Edit 1. Proving important lemma of the problem and general fact (See @TonyK comment). For proving that we'll consider the following. As it is well-know there exists 7 clases $ \equiv$ (mod 7) {0,1,2,3,4,5,6}. So a single number can only belongs to one of the 7 clases. Let $m$ be our number and $m \in \mathbb{Z} $, is clear that if $m$ belongs to the $0$ class, $m^6 \equiv 0$ (mod 7). Now supose that $m \equiv 1\pmod 7$. Then: \begin{align} m^2 &\equiv 1\pmod{7}\\ m^3 &\equiv 1\pmod{7}\\ &\; \; \vdots \notag \\ m^6 &\equiv 1\pmod{7} \end{align} Supose that $ m \equiv 2\pmod{7}$. Then: \begin{align} m^2 &\equiv 4\pmod{7}\\ m^3 &\equiv 8 \equiv 1\pmod{7} \\ m^4 & \equiv 2 \pmod{7}\\ m^5 & \equiv 4\pmod{7}\\ m^6 &\equiv 8 \equiv 1\pmod{7} \end{align} Now you can consider from $3$ up to $6\bmod 7$ the same way we just did with $m \equiv 2\pmod{7}$, for explain this consider the numbers $n_i$ such that $n_i \equiv i\pmod{7}$ and if you follow the same way as in $m \equiv 2\pmod{7}$ you'll get: \begin{align} n^{6}_1 &\equiv 1\pmod{7}\\ n^{6}_2 &\equiv 1\pmod{7}\\ &\; \; \vdots \notag \\ n^{6}_6 &\equiv 1\pmod{7} \blacksquare \end{align} Which means that $\forall m \in \mathbb{N} $ when $ m \ne 7k $ for $ k \in \mathbb{Z}$, holds that $ m^6 \equiv 1\pmod{7}$.

Second ultra easier proof. By FLTh $a^{7-1} \equiv 1 \pmod{7}$ $\blacksquare$

Solution 1:

Hint: Compute a few values modulo $7$. You will see a pattern. Can any of these values be a sixth power modulo $7$?
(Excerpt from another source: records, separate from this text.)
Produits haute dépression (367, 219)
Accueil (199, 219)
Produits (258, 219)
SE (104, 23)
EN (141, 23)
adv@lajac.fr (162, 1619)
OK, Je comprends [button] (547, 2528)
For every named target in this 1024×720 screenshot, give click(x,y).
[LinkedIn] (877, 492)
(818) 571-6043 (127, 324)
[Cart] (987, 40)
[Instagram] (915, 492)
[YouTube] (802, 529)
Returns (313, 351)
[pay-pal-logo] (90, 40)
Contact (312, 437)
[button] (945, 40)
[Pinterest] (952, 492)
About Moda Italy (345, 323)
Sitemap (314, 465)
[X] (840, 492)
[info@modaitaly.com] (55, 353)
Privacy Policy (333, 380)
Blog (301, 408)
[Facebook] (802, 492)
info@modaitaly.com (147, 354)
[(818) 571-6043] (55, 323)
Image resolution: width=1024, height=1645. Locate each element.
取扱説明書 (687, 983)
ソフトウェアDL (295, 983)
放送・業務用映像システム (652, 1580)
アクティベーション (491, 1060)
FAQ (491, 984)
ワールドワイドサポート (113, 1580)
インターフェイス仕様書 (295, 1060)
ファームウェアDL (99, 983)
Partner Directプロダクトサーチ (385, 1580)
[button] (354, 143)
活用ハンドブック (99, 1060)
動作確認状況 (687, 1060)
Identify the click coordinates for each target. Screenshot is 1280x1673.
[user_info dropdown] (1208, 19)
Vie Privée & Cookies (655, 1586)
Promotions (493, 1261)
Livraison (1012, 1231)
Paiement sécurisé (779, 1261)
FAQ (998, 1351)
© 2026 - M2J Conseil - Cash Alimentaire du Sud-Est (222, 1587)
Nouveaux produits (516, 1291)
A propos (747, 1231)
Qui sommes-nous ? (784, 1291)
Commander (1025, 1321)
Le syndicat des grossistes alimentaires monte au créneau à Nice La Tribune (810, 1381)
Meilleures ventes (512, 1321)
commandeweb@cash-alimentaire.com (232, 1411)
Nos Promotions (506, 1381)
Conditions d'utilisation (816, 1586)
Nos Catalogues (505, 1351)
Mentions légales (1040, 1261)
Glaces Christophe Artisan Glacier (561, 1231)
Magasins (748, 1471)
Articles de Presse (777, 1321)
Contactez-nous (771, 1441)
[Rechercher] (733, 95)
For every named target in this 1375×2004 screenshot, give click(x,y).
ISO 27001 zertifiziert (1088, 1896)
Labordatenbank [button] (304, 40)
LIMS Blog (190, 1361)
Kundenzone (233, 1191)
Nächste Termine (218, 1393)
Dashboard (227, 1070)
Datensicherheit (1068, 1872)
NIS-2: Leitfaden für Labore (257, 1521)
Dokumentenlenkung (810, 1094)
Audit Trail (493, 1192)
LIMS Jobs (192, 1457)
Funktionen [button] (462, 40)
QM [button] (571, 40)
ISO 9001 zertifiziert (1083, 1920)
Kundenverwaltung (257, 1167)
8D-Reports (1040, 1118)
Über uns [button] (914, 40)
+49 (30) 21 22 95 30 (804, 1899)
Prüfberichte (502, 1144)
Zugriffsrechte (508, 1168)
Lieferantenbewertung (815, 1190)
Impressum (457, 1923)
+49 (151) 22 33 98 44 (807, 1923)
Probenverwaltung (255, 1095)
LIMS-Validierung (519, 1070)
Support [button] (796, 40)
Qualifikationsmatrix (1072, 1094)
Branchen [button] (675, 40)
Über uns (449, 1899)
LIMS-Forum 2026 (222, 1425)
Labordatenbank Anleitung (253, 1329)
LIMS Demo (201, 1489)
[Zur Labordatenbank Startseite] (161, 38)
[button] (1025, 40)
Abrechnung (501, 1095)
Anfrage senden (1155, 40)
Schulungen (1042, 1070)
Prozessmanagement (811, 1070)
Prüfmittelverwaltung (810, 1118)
Updated to add: My initial values were out, so I thought this problem was easier than it is. You actually have to go as fas as $a_{15}$ to see the repeating pattern $\;4,3,3,4,\;\;4,3,3,4,\ldots$

But if $a_n$ and $a_{n+1}$ are both equal to $3$ or $4\bmod 7$, then so is $a_{n+3}$. So you only need to go as far as $a_7\equiv 3, a_8\equiv 4, a_9\equiv 3\bmod 7$ to show that $a_n$ is never equal to $0$ or $1$ $\bmod 7$ (and hence that $a_n$ is never a sixth power).